Friday, May 21, 2010
Squat, the Key Lift - Bill Clark
Squat, the Key Lift
by Bill Clark (1962)
The squat has been labeled a monster by the Journal of American Medical Association (Aug. 1961) and by Prof. Karl Klein of the University of Texas in Sports Illustrated (March 12, 1962). Coaches across the country, who once used squats as a conditioner, now shun it with alarm. I offer myself as proof that the squat is a valuable exercise, and is not harmful if properly done. You never send a baseball pitcher out in the spring to throw full game the first day. He works hard doing pushups, lifting dumbells, running, chinning and throwing for hours at half speed before he is ready to toss a high, hard one. The same applies to the squat.
During the summer months I spend most of my evenings crouched behind the plate as a baseball umpire. My position ranges from full squat to half squat. In an average nine-inning game, I’ll crouch no less than 300 times, and often will make quick movements from that position. Working a two-man system means the plate umpire is continually running. A man’s legs must be both strong and flexible to withstand 100 to 150 games a summer, most of them behind the plate.
I received a badly damaged knee in high school some 14 years ago. Though the knee hurt considerably no one checked it. Today, when I grow lazy and do not work with the weights the knee still troubles me. Only by squatting and running am I able to hold up an entire summer on the ball field.

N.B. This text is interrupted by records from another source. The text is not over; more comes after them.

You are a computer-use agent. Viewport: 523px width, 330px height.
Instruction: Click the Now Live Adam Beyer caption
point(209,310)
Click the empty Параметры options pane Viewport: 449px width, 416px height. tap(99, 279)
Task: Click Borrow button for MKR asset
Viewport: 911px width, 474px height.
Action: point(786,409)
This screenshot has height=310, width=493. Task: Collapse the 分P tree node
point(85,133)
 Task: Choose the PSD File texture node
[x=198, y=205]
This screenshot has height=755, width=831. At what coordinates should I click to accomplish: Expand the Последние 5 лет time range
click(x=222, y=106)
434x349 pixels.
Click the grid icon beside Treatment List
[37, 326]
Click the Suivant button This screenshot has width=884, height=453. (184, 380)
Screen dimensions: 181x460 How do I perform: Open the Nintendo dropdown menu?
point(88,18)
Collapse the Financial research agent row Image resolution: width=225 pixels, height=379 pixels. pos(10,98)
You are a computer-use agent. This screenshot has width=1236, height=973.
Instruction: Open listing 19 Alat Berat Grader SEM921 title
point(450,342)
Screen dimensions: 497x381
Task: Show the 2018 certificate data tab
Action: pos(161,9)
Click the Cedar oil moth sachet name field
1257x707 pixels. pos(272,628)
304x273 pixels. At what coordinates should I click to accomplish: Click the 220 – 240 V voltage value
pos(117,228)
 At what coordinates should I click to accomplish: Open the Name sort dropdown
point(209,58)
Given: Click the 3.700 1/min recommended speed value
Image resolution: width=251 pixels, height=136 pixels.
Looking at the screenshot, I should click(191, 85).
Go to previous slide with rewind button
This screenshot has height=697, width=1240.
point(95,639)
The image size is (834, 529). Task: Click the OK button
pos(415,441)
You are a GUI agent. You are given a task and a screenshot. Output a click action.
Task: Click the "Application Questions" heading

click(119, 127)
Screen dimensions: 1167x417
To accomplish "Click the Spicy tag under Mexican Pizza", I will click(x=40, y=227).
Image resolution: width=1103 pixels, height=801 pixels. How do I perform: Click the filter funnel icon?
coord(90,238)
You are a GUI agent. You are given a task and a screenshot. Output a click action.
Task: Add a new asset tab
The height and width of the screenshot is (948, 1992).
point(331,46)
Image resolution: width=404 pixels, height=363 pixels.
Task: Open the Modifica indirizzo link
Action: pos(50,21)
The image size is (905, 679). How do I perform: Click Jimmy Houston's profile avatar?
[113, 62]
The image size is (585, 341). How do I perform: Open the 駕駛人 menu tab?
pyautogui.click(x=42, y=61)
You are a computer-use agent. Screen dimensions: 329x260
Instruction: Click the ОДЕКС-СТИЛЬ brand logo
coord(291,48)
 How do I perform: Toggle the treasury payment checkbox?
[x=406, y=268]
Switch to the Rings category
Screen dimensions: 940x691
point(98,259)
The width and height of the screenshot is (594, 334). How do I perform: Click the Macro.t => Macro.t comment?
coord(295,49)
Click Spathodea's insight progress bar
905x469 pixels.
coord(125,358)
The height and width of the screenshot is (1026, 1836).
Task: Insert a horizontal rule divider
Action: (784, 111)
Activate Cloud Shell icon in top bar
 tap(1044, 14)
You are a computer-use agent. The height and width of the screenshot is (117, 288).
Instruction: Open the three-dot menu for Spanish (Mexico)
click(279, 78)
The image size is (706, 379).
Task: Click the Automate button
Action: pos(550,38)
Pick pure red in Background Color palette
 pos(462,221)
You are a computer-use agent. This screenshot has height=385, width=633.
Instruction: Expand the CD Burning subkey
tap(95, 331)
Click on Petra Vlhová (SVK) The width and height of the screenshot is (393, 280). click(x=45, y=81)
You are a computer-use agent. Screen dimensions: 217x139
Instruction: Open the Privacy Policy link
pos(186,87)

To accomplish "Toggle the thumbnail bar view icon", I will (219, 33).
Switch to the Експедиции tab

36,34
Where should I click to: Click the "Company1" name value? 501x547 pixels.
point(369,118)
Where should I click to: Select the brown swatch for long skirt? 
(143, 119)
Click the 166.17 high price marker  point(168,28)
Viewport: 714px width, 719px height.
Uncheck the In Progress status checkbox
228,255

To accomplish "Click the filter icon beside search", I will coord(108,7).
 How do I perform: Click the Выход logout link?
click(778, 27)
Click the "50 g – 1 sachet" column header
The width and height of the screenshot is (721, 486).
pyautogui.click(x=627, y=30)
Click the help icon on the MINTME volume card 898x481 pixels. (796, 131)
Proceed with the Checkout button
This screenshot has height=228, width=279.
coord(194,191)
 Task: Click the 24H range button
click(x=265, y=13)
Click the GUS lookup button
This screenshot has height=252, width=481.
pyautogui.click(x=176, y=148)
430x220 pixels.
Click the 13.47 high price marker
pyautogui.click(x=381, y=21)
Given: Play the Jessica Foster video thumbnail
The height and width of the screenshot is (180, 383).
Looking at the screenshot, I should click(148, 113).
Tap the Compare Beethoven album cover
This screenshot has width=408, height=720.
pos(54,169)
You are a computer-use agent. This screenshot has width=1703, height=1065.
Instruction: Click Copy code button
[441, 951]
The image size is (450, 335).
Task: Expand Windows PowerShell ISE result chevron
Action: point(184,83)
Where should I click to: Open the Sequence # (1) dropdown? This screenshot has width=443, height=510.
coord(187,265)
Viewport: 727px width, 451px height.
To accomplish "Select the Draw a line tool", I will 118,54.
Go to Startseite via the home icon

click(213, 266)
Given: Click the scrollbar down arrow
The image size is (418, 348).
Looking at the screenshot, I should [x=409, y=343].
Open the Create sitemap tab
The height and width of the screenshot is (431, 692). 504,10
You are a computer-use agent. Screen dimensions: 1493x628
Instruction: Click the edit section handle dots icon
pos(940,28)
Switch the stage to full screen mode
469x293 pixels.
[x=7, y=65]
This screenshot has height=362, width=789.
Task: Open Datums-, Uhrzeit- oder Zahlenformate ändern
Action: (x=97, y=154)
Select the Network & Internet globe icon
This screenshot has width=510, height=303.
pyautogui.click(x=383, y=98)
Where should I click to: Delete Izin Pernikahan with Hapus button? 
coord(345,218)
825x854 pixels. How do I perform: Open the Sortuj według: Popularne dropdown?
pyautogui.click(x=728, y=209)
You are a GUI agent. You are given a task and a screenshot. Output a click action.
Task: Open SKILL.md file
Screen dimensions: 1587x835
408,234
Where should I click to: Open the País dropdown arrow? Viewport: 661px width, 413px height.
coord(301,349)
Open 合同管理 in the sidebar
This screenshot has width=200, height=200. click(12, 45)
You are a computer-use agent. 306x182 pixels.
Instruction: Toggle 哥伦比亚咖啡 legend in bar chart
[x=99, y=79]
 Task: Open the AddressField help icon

Since squatting is both fun and helpful, I’ve made it my pet lift. My immediate goal is a 600-lb. squat by this coming August. Last August my personal best was 410. Here’s one man’s method of progressive training to keep the legs and knees in condition and make a name for yourself to boot.
To get the muscles loose and the blood flowing, walk or run three miles. The run need only be a slow run and the walk should be a heel-and-toe walk. I prefer the latter. When I don’t run or walk, I try to box 3 to 6 rounds before working out. In case I do none of the three, I start the workout with a set of abdominal raises on an inclined board without touching back or shoulders to the board. Usually 30 reps are sufficient.
Then I take 275 and do half-squats (parallel), then full squats, little rest between warmup sets. Next I take 315 and do 10 reps in the normal squat. This is with feet as wide apart as the shoulders and toes pointed straight ahead or slightly pigeon-toed. Heels are flat on the floor and often squats are done barefooted. I never use a heel board.
After these 10 reps I take 365 and do five reps in the half-squat from the bottom. This means coming only halfway up, then returning to the full squat position. Using the same weight I often try (often without success) to do five reps in the breathless squat. When the full squat position is reached, it is held and all the breath is exhaled. Then return to normal standing position. (A paused full squat with bottom exhalation and return to top on empty lungs.)
Move the weight then to 415 and do three reps in the double squat. Go down full, but return only halfway to standing. Then go full again and stand all the way. Do this three times. Jump to 450 and see how many times you can execute a double squat. Jump to 470 and do as many reps in the normal squat as possible. I try a maximum squat once every two weeks.
Now comes the top end. Go 50 pounds more than your maximum and do two sets of half-squats or lower with that weight. Move to 600 and do the same, then to 650 and do the same, maybe making only quarter-squats here. Jump to 750, 800, 850, 900, doing quarter-squats, as many as possible.
Go next to the hack lift. Warm up with 455, doing five reps. Jump to 500 and try to get 10 reps. Go next to 550 and try to make 4 reps. Single rep at 600, if possible.
This should be, and is, a long, hard workout. But it has allowed me to jump from 410 to 505 in five months of working out on an irregular schedule. Start with weights you can handle accordingly. Be your own boss. Let your ability determine what weight you should use and don’t get in too big a hurry. Big mistake. You must be progressive in your training, just like a baseball pitcher. Work three times a week for best results.
I’ve set the following goals for myself by August:
600 squat / 700 hack / 500 Zercher / 425 one-handed deadlift.
It will be interesting to see if this routine will make it. Also, to see if my knees collapse.